I don’t think I’ve mentioned so far in my blogs, that my mum is a qualified Bowen and MLD practitioner who also does Reflexology. You can read about these and her other therapies by clicking here. If you’re training for an event, I suggest you find someone as talented because she has helped me NO end. If you are based in central Scotland, and could use some pain relief or pain management, give her a ring.

Mum has been doing her research and worked out that the pain I’m experiencing in my Posterior Tibialis is caused by me turning my left ankle inwards at an angle to my leg as I run. This means that my left ankle and Post Tib muscles are not strong enough to take the impact of the ground yet.
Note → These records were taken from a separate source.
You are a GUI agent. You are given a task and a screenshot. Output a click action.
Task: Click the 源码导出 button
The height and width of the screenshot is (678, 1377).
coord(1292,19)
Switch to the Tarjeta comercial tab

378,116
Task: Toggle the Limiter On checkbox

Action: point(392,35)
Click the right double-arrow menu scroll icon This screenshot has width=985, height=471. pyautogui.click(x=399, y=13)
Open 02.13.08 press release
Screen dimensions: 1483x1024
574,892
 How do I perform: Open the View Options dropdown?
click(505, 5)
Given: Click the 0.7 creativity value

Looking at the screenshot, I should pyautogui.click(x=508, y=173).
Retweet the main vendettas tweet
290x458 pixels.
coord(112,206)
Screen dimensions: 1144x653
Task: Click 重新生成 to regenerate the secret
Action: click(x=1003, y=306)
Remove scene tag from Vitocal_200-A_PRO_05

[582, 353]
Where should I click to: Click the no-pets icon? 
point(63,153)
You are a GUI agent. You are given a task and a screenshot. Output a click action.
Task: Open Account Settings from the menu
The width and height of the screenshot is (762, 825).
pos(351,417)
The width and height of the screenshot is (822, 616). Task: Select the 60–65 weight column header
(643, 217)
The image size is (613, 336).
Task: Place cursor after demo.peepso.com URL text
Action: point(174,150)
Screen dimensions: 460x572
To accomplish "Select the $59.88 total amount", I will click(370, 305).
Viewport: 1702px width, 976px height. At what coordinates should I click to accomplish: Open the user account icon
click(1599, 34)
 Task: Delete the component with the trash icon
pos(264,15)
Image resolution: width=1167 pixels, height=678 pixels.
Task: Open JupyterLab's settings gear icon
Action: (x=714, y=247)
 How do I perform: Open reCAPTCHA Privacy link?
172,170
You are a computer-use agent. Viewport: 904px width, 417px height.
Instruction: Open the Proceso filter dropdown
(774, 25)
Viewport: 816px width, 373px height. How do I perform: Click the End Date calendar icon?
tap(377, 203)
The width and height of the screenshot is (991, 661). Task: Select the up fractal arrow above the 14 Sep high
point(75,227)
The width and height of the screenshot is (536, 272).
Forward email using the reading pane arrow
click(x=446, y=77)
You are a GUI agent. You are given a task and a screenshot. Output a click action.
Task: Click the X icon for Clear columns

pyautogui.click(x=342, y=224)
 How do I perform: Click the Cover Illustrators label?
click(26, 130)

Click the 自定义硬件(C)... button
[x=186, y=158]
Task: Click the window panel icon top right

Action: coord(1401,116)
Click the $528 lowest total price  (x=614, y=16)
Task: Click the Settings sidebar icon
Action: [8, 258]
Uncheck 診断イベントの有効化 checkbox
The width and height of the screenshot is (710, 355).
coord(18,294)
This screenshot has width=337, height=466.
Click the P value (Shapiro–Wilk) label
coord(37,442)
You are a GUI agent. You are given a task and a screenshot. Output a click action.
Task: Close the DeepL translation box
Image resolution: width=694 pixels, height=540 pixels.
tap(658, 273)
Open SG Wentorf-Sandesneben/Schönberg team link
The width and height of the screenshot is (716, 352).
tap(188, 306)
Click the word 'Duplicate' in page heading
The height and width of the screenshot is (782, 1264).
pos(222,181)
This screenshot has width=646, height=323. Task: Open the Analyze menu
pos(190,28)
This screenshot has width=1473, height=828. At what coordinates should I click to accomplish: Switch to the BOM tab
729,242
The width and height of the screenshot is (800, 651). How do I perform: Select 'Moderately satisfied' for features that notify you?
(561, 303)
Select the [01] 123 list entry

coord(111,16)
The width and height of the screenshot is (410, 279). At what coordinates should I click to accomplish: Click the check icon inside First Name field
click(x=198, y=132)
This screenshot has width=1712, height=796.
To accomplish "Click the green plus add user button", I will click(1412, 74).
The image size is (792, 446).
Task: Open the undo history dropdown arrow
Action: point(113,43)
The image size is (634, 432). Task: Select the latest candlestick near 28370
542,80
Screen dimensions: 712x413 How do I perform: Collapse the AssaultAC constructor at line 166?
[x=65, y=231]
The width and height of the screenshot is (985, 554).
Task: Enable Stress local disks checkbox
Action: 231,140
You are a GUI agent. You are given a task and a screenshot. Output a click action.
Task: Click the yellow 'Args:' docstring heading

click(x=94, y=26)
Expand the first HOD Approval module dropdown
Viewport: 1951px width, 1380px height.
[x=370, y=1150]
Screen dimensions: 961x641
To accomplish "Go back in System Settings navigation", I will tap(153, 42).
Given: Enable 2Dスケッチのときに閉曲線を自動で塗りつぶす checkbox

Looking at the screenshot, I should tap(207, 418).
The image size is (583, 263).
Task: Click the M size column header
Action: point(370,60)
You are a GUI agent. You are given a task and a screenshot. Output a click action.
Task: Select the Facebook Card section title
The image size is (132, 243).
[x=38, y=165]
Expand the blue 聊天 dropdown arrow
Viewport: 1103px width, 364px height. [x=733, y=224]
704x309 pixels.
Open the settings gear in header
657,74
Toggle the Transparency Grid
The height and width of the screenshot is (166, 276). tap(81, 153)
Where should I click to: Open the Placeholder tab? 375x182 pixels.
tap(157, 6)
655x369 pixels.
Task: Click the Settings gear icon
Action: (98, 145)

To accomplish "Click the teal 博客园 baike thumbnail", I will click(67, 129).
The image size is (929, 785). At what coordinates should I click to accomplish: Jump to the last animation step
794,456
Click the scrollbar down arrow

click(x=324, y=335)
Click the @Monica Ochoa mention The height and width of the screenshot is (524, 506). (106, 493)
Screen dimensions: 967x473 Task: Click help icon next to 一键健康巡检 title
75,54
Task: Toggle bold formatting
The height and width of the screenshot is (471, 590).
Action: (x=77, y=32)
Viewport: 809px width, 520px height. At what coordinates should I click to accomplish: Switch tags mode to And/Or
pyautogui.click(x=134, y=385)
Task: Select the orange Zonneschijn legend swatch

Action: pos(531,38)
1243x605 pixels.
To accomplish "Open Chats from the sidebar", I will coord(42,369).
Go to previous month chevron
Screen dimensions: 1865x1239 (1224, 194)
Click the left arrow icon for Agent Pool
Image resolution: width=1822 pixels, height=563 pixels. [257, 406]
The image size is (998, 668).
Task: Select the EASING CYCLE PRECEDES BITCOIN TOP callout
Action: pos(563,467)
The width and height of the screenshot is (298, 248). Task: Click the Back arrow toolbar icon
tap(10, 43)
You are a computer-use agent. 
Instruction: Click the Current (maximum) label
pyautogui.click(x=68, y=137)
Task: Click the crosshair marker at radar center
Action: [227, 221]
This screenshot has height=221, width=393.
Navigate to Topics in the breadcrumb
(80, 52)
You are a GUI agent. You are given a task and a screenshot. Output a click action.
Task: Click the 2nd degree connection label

Here is a link to a video that explains this issue.

And here is a link to a site that gives you stretches that help strengthen these muscles. I will be doing these A LOT.

Mum had also watched a video by a physio in America who has developed a technique for relieving pain in the PosTib by easing out the Quadratus Lumborum in/above the hip. We tried this technique out last night and it made an immediate difference not just to my pain level, but to the strength of the leg against resistance, and also to my foot placement and posture. Again, I will be using this technique throughout my training.

This morning (Sunday again), I awoke to a light scattering of cloud and sunshine and I was READY.

Following a week of no running, and an hours worth of work on my legs by my mum, I decided I’d work on speed a bit and intersperse with a minutes walking every 3-4 miles.

I set off and spent the first mile trying to concentrate on my left ankle’s movement. However this was slowing me down too much and I had to abandon this. Luckily, there was little to no pain in my leg which is a marked improvement.

I sailed through 5k, 10k and then approached 15k. By mile 9, my right hip and knee were getting tight and my left Quad was a bit twingy. I stopped for a quick stretch and then paced a decent last mile.

Looking at my splits on Strava, I am now averaging 10.5 minutes per mile. Which is far above my predicted marathon pace. I’m not going to get complacent though, today was a good day. There will be sucky days too. ( which reminds me of a quote my pal Dougie mentioned this week. “Embrace the Suck”. Love it!)

I even managed to get mile 5 and 6 at exactly the same time. (10:43) This is a first!

In terms of fuel, I’d had a small piece of toast with Peanut Butter about an hour before setting off, and I hydrated with 650ml of water with a citrus High5 Tablet dissolved in it. This makes it tasty and gives me a carb/sugar/electrolyte boost as I run.

Overall, I managed PB’s over 10miles (1:50:49) and 15k (1:42:52) with a second best time on my 10k (1:06:49). I’m pretty delighted.

Fingers crossed the shin pain keeps a distance over the next few days. I’ve definitely learnt that I can rest if I need to.